▶ TASK REQUIREMENTS
Every line of the listing should be transcribed exactly, with nothing left out.

▶ PROVIDED RECORDS
┄┄┄┄┄┄┄┄┄┄

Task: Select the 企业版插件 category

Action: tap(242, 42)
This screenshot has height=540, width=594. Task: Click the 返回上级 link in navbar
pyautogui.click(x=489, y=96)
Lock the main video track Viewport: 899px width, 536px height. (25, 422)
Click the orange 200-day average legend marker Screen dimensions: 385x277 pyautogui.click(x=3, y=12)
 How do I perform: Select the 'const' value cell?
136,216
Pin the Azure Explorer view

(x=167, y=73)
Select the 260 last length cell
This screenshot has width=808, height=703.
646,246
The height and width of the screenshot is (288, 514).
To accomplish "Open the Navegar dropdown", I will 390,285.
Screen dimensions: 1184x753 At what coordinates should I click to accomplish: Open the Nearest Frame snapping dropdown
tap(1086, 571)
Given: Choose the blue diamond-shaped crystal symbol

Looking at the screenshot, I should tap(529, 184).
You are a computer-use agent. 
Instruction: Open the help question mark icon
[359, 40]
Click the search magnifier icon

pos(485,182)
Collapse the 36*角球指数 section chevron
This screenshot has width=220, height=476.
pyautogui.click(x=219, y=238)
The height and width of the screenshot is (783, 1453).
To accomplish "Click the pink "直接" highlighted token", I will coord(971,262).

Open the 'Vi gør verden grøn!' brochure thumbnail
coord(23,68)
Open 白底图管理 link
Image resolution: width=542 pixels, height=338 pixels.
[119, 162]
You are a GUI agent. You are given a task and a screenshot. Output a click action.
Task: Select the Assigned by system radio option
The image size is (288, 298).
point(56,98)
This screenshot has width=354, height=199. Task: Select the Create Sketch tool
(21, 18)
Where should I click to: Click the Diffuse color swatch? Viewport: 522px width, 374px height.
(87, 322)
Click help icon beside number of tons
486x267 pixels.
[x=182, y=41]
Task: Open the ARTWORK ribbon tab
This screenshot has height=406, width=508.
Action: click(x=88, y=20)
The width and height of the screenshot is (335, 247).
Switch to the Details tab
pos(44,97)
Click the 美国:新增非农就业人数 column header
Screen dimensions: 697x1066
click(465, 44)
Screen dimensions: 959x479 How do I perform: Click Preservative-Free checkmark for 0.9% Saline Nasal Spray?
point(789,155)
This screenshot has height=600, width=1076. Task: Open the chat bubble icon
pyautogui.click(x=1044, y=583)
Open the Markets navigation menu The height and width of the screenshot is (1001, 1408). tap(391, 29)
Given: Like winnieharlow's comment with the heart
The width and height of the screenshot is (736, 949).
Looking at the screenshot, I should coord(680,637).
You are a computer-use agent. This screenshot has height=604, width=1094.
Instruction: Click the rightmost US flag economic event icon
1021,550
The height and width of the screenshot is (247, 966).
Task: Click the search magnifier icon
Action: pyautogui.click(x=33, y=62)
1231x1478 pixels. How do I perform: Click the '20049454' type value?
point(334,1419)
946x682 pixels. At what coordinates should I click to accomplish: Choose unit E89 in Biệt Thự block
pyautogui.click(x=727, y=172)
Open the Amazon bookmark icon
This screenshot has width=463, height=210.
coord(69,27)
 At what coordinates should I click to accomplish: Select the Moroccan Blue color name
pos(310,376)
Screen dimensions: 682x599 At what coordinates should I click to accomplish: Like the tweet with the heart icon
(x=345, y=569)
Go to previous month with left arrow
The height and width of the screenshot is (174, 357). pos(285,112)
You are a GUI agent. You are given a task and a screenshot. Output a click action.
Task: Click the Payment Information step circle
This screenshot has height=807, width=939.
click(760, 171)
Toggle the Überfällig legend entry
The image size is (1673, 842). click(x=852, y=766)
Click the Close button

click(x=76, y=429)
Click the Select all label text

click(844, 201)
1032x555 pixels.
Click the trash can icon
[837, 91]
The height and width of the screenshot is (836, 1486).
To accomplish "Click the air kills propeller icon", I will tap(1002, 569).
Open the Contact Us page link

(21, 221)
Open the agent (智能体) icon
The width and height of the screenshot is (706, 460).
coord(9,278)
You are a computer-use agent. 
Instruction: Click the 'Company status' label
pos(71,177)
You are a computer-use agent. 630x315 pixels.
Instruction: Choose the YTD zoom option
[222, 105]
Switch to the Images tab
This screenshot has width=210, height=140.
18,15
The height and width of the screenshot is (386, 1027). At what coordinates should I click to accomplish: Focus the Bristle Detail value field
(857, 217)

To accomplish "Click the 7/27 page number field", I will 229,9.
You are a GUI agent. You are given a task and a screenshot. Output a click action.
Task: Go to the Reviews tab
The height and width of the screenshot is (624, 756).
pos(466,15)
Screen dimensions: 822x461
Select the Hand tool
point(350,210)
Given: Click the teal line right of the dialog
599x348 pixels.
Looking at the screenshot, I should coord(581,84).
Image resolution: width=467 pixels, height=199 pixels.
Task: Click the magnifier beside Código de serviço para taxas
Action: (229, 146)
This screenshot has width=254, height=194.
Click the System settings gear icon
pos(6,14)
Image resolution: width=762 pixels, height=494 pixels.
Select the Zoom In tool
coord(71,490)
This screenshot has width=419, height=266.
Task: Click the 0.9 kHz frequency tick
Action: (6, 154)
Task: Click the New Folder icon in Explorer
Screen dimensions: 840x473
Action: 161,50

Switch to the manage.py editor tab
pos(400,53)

┄┄┄┄┄┄┄┄┄┄

▶ EXERCISE RESULT
Task: Select the 企业版插件 category

Action: tap(242, 42)
This screenshot has height=540, width=594. Task: Click the 返回上级 link in navbar
pyautogui.click(x=489, y=96)
Lock the main video track Viewport: 899px width, 536px height. (25, 422)
Click the orange 200-day average legend marker Screen dimensions: 385x277 pyautogui.click(x=3, y=12)
 How do I perform: Select the 'const' value cell?
136,216
Pin the Azure Explorer view

(x=167, y=73)
Select the 260 last length cell
This screenshot has width=808, height=703.
646,246
The height and width of the screenshot is (288, 514).
To accomplish "Open the Navegar dropdown", I will 390,285.
Screen dimensions: 1184x753 At what coordinates should I click to accomplish: Open the Nearest Frame snapping dropdown
tap(1086, 571)
Given: Choose the blue diamond-shaped crystal symbol

Looking at the screenshot, I should tap(529, 184).
You are a computer-use agent. 
Instruction: Open the help question mark icon
[359, 40]
Click the search magnifier icon

pos(485,182)
Collapse the 36*角球指数 section chevron
This screenshot has width=220, height=476.
pyautogui.click(x=219, y=238)
The height and width of the screenshot is (783, 1453).
To accomplish "Click the pink "直接" highlighted token", I will coord(971,262).

Open the 'Vi gør verden grøn!' brochure thumbnail
coord(23,68)
Open 白底图管理 link
Image resolution: width=542 pixels, height=338 pixels.
[119, 162]
You are a GUI agent. You are given a task and a screenshot. Output a click action.
Task: Select the Assigned by system radio option
The image size is (288, 298).
point(56,98)
This screenshot has width=354, height=199. Task: Select the Create Sketch tool
(21, 18)
Where should I click to: Click the Diffuse color swatch? Viewport: 522px width, 374px height.
(87, 322)
Click help icon beside number of tons
486x267 pixels.
[x=182, y=41]
Task: Open the ARTWORK ribbon tab
This screenshot has height=406, width=508.
Action: click(x=88, y=20)
The width and height of the screenshot is (335, 247).
Switch to the Details tab
pos(44,97)
Click the 美国:新增非农就业人数 column header
Screen dimensions: 697x1066
click(465, 44)
Screen dimensions: 959x479 How do I perform: Click Preservative-Free checkmark for 0.9% Saline Nasal Spray?
point(789,155)
This screenshot has height=600, width=1076. Task: Open the chat bubble icon
pyautogui.click(x=1044, y=583)
Open the Markets navigation menu The height and width of the screenshot is (1001, 1408). tap(391, 29)
Given: Like winnieharlow's comment with the heart
The width and height of the screenshot is (736, 949).
Looking at the screenshot, I should coord(680,637).
You are a computer-use agent. This screenshot has height=604, width=1094.
Instruction: Click the rightmost US flag economic event icon
1021,550
The height and width of the screenshot is (247, 966).
Task: Click the search magnifier icon
Action: pyautogui.click(x=33, y=62)
1231x1478 pixels. How do I perform: Click the '20049454' type value?
point(334,1419)
946x682 pixels. At what coordinates should I click to accomplish: Choose unit E89 in Biệt Thự block
pyautogui.click(x=727, y=172)
Open the Amazon bookmark icon
This screenshot has width=463, height=210.
coord(69,27)
 At what coordinates should I click to accomplish: Select the Moroccan Blue color name
pos(310,376)
Screen dimensions: 682x599 At what coordinates should I click to accomplish: Like the tweet with the heart icon
(x=345, y=569)
Go to previous month with left arrow
The height and width of the screenshot is (174, 357). pos(285,112)
You are a GUI agent. You are given a task and a screenshot. Output a click action.
Task: Click the Payment Information step circle
This screenshot has height=807, width=939.
click(760, 171)
Toggle the Überfällig legend entry
The image size is (1673, 842). click(x=852, y=766)
Click the Close button

click(x=76, y=429)
Click the Select all label text

click(844, 201)
1032x555 pixels.
Click the trash can icon
[837, 91]
The height and width of the screenshot is (836, 1486).
To accomplish "Click the air kills propeller icon", I will tap(1002, 569).
Open the Contact Us page link

(21, 221)
Open the agent (智能体) icon
The width and height of the screenshot is (706, 460).
coord(9,278)
You are a computer-use agent. 
Instruction: Click the 'Company status' label
pos(71,177)
You are a computer-use agent. 630x315 pixels.
Instruction: Choose the YTD zoom option
[222, 105]
Switch to the Images tab
This screenshot has width=210, height=140.
18,15
The height and width of the screenshot is (386, 1027). At what coordinates should I click to accomplish: Focus the Bristle Detail value field
(857, 217)

To accomplish "Click the 7/27 page number field", I will 229,9.
You are a GUI agent. You are given a task and a screenshot. Output a click action.
Task: Go to the Reviews tab
The height and width of the screenshot is (624, 756).
pos(466,15)
Screen dimensions: 822x461
Select the Hand tool
point(350,210)
Given: Click the teal line right of the dialog
599x348 pixels.
Looking at the screenshot, I should coord(581,84).
Image resolution: width=467 pixels, height=199 pixels.
Task: Click the magnifier beside Código de serviço para taxas
Action: (229, 146)
This screenshot has width=254, height=194.
Click the System settings gear icon
pos(6,14)
Image resolution: width=762 pixels, height=494 pixels.
Select the Zoom In tool
coord(71,490)
This screenshot has width=419, height=266.
Task: Click the 0.9 kHz frequency tick
Action: (6, 154)
Task: Click the New Folder icon in Explorer
Screen dimensions: 840x473
Action: 161,50

Switch to the manage.py editor tab
pos(400,53)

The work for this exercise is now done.